Angela contemplando il Crocifisso è pervasa di gioia perché coglie, nell’estremo paradosso di un Dio crocifisso, la dismisura dell’amore, non un amore astratto, ma un amore che ha “carne”, assolutamente concreto, tale da incidere profondamente ogni vicenda umana: «Una volta ero ai vespri e stavo guardando la croce, ma guardando il Crocifisso con gli occhi del corpo, subito, all’istante l’anima si accese d’amore, e tutte le membra del corpo provavano un senso di grandissima letizia. Così vedevo e sentivo che Cristo dentro di me abbracciava l’anima con quel braccio con cui fu crocifisso, e questo avvenne allora o poco dopo.

E con lui godevo di tanta letizia e sicurezza che abitualmente non avevo mai avuto. E da allora all’anima rimase quella letizia, con la quale l’anima comprendeva in quale stato quell’uomo, Cristo, sta in cielo, voglio dire che con essa vediamo la nostra carne che è una unione fatta con Dio. E questa singolare gioia appartiene all’anima molto meglio di quanto si possa scrivere o narrare. [...] E ho una grande sicurezza in Dio, cosicché se tutti gli uomini dicessero che in quel caso potrei dubitare, non ci crederei».

Può capitare che arriviamo alla celebrazione del Triduo Pasquale come assuefatti al mistero, senza esserci chiesti che cosa quanto celebriamo ci comunica di Dio, dell’uomo, della storia, che conseguenze ha sulla nostra vita, quali tracce di una tale incommensurabile passione per l’umanità riscontriamo nelle nostre esistenze e come ne adottiamo noi stessi la logica. Viviamo segnati concretamente «nella fede del Figlio di Dio, che mi ha amato e ha dato se stesso per me» (Gal 2,20)? Nel suo itinerario Angela riceve una straordinaria conferma direttamente da parte dello Spirito Santo: «metto dentro di te la croce e l’amore di Dio e questo segno te lo porterai in eterno».

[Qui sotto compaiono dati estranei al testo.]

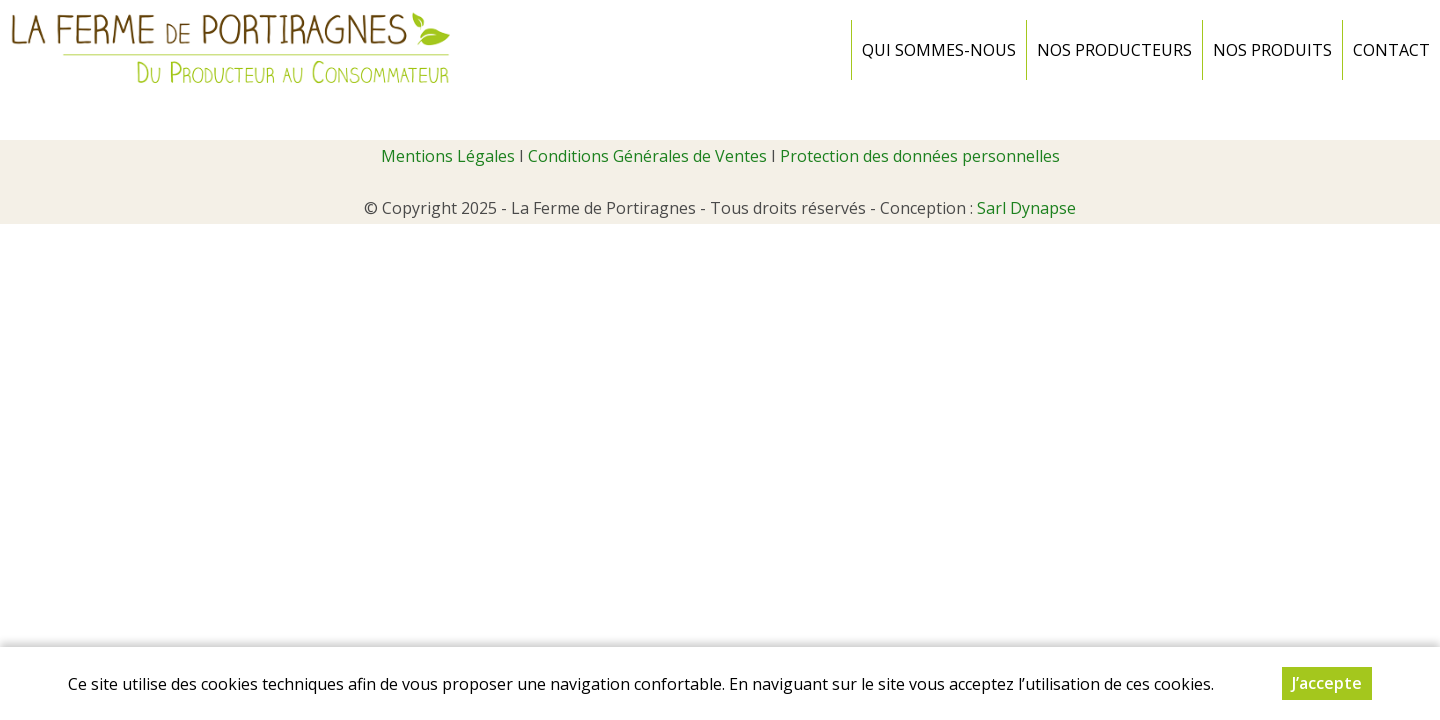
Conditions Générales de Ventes (647, 156)
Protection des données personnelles (920, 156)
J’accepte (1327, 683)
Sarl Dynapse (1026, 208)
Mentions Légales (448, 156)
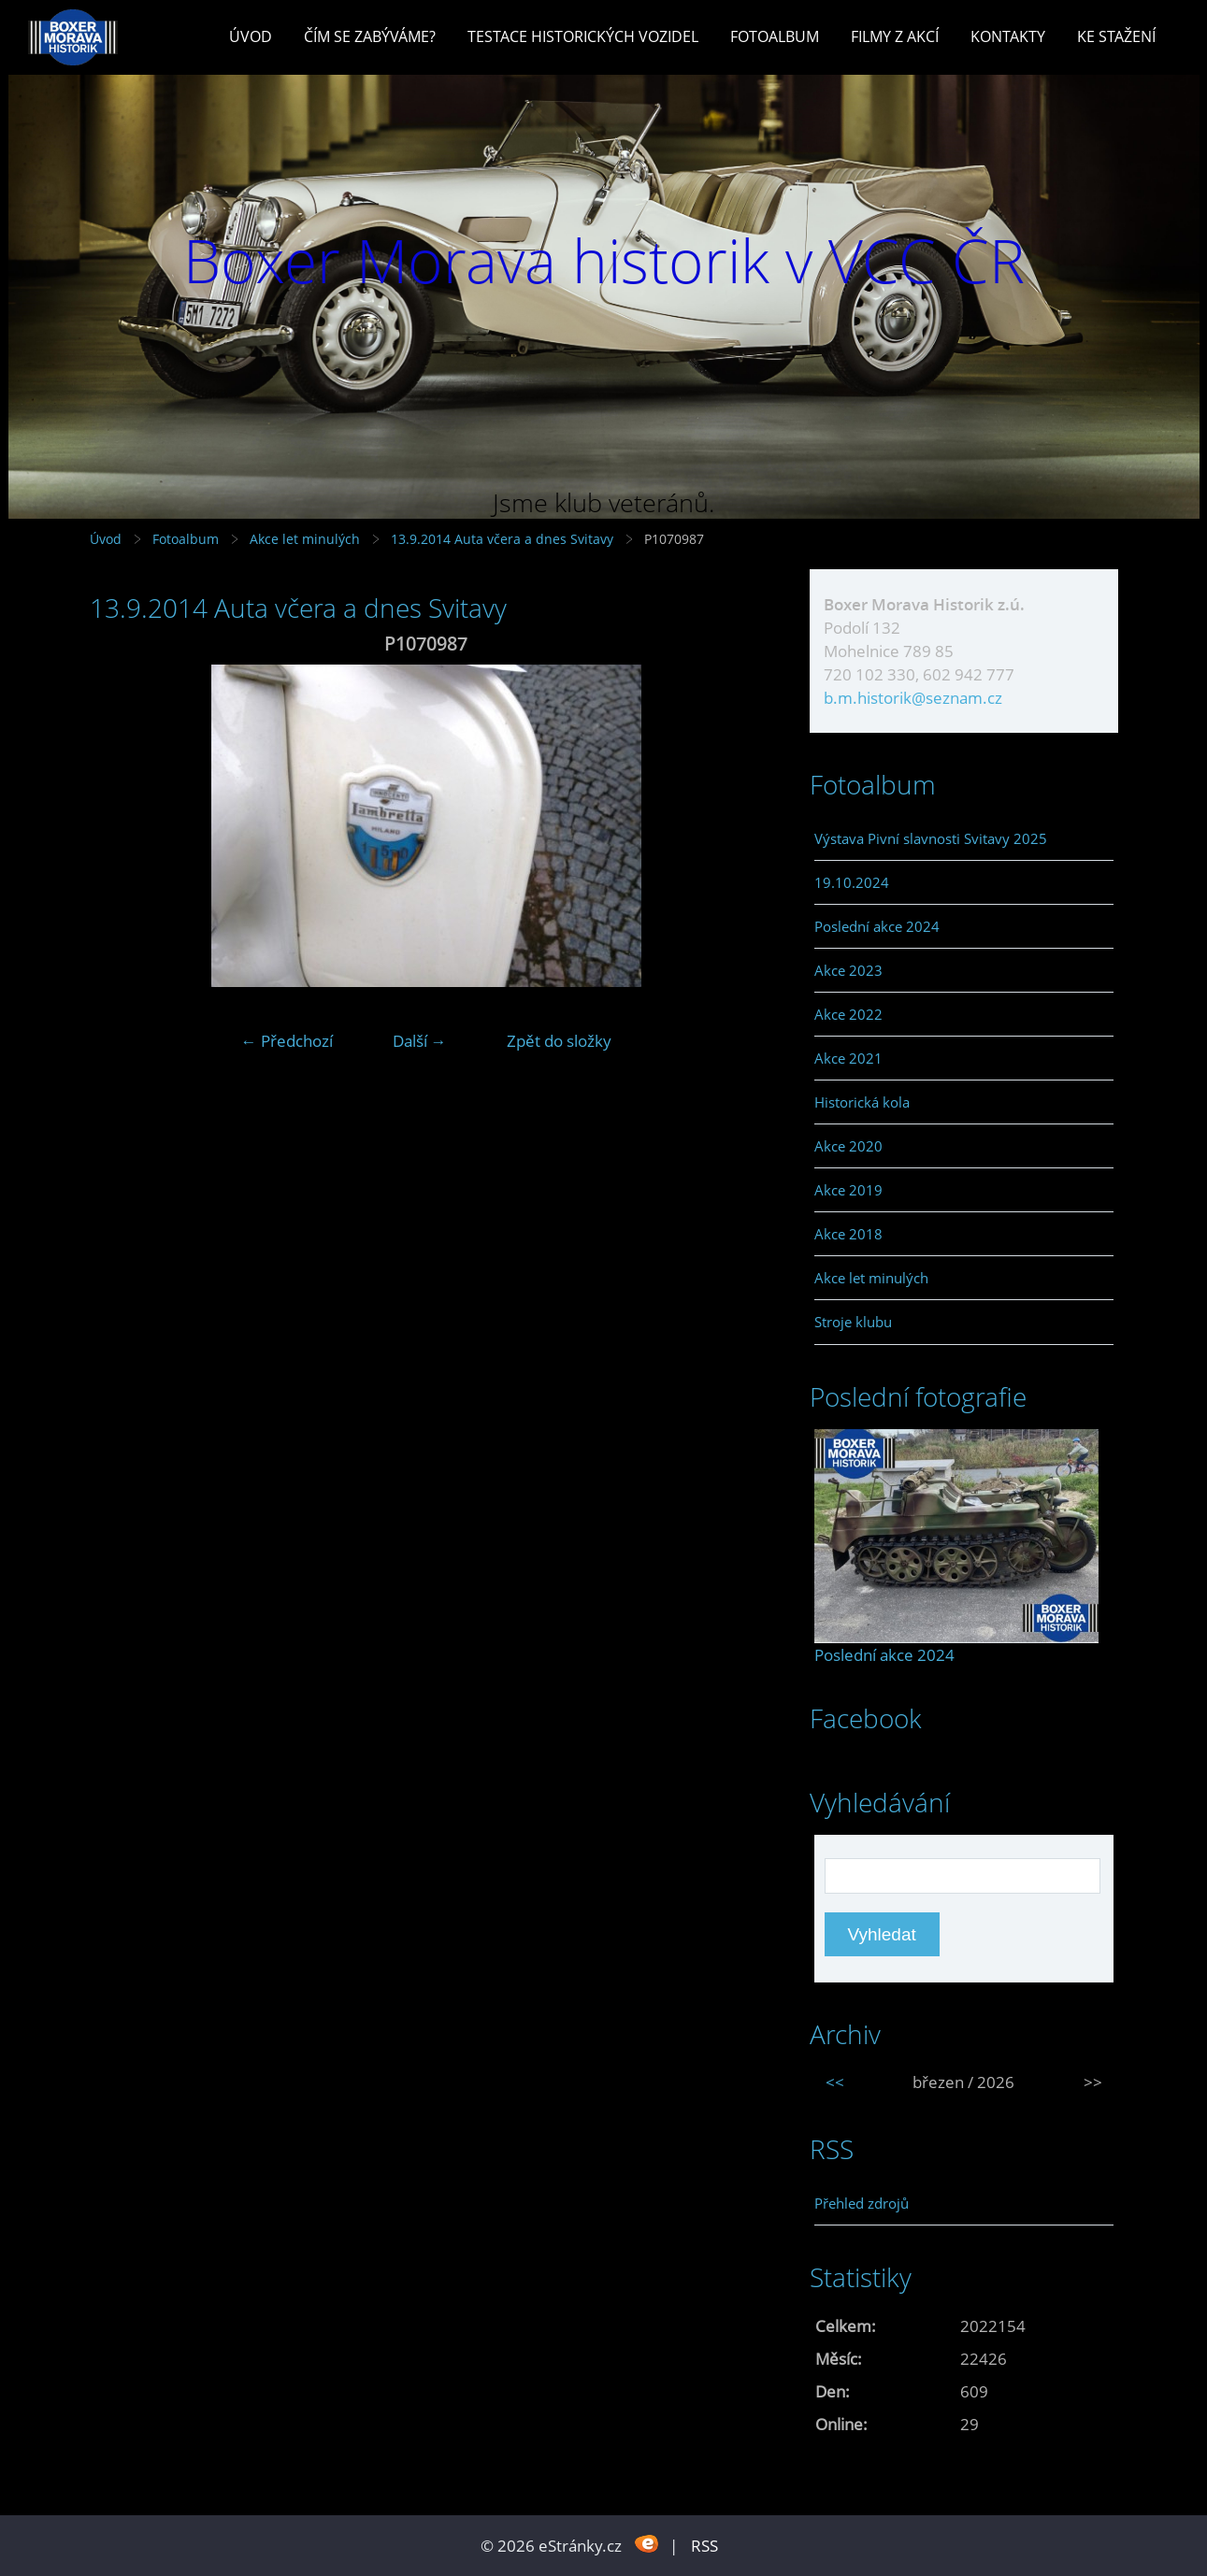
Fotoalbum (774, 36)
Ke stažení (1116, 36)
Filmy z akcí (895, 36)
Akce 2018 (848, 1233)
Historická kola (862, 1102)
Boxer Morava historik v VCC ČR (604, 260)
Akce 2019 (848, 1190)
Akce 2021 (848, 1058)
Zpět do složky (559, 1041)
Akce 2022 (848, 1014)
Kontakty (1007, 36)
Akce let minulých (305, 539)
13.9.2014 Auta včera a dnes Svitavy (504, 539)
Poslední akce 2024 (877, 926)
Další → (420, 1041)
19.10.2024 (851, 882)
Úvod (250, 36)
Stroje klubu (853, 1321)
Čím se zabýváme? (370, 36)
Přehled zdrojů (861, 2203)
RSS (704, 2545)
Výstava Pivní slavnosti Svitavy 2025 (930, 838)
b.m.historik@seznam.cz (913, 697)
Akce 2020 (848, 1146)
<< (835, 2082)
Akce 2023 (848, 970)
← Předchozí (287, 1041)
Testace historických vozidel (582, 36)
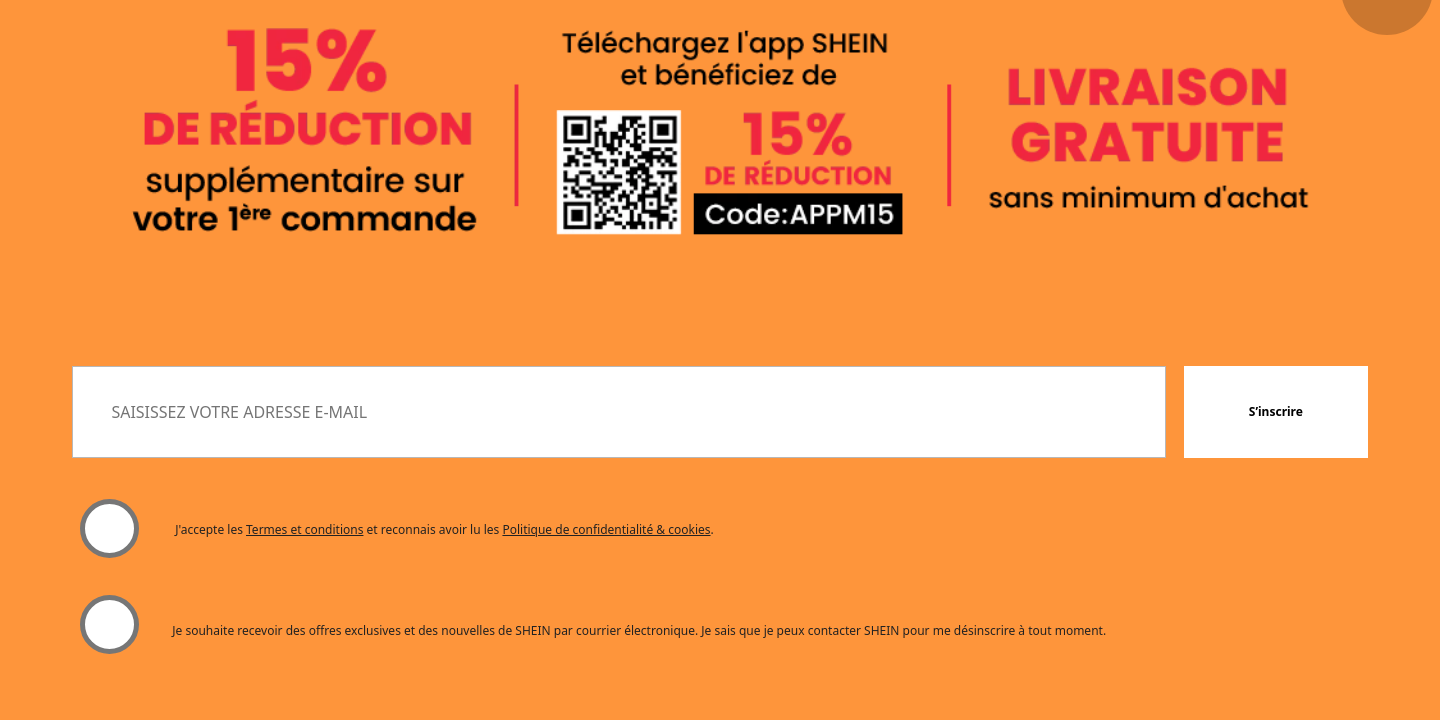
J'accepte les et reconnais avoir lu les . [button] (444, 529)
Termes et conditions (304, 529)
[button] (1276, 412)
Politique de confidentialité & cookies (606, 529)
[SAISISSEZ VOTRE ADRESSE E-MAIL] (619, 412)
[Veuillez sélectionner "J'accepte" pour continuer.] (109, 529)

Tale “marchio” è anche in ciascun battezzato, è la garanzia che le tensioni drammatiche dell’esistenza – gioia-dolore, vita-morte, odio-perdono – hanno una soluzione in Colui che ha vinto il male, non con la violenza, non con il potere, ma con il dono di se stesso. Segnati dal Dono veniamo alla luce nella Pasqua come creature nuove, liberate. «E allora l’anima», confida Angela, «si accende di amore e in certo modo considera la passione del corpo di Cristo come la regola dell’amore della divinità.

E ancora viene detto all’anima che, “poiché Dio ha fatto per te tutte le cose suddette e volle nascere per te, vale a dire, si abbassò per te a tanta infamia e miseria”, conviene altrettanto che l’anima nasca a Dio e muoia a sé quanto a vizi e peccati, che significa ascendere alla grande dignità». Nella Pasqua sfolgora non solo la potenza di Dio che ama, ma anche la bellezza, l’autentica dignità, dell’uomo amato e salvato nell’amore.